> [ACTIVITY]:
This task calls for copying each line below that contains "resolution".

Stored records
****

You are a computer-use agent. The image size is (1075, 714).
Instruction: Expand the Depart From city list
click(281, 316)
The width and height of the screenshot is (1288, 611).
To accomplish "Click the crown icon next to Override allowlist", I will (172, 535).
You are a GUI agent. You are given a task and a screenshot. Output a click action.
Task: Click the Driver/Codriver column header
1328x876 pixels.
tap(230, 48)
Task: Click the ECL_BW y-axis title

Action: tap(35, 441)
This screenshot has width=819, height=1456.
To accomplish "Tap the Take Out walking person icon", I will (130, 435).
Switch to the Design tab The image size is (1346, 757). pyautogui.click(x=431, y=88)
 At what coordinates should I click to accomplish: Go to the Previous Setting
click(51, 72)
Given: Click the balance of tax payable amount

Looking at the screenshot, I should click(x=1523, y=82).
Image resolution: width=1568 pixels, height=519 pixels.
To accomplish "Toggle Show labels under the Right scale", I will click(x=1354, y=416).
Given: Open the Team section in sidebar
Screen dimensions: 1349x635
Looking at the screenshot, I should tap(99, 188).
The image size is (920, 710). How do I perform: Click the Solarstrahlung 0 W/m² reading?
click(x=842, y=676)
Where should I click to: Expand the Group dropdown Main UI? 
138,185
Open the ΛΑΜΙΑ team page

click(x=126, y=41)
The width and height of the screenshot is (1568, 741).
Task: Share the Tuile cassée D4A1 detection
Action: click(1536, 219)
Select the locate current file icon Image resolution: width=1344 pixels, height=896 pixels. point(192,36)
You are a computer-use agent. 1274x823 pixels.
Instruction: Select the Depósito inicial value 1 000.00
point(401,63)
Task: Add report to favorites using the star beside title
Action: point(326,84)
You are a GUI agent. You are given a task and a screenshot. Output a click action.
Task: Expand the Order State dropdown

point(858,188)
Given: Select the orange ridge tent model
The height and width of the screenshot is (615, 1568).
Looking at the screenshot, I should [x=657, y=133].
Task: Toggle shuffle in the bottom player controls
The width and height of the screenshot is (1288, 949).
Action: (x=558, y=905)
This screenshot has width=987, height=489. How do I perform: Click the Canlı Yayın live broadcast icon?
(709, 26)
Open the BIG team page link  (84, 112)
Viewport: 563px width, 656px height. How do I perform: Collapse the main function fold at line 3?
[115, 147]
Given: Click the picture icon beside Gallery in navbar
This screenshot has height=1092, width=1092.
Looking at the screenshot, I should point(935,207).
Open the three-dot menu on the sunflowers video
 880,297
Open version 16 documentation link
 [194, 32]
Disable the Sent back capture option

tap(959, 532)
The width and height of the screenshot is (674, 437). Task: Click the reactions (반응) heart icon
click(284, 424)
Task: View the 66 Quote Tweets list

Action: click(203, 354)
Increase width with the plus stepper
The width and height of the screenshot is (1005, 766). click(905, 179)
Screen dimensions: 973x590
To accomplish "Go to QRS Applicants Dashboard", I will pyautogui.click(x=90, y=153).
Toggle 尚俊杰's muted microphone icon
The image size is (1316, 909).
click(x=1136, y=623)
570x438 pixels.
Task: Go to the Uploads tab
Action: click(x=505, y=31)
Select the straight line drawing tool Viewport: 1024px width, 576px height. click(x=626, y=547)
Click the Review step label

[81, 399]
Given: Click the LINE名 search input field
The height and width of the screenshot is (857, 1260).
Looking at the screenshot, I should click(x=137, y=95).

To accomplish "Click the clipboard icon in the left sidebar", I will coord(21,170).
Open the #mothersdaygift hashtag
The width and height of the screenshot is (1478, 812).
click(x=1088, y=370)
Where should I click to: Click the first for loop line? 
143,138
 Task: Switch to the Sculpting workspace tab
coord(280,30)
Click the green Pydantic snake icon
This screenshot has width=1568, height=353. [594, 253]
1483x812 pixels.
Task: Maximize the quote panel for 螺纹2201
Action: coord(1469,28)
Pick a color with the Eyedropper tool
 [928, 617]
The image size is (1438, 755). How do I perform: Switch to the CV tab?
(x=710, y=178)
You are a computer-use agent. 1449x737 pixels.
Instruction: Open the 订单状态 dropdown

****

> [ANSWER FOR THIS EXERCISE]:
Image resolution: width=1568 pixels, height=519 pixels.
Select the locate current file icon Image resolution: width=1344 pixels, height=896 pixels. point(192,36)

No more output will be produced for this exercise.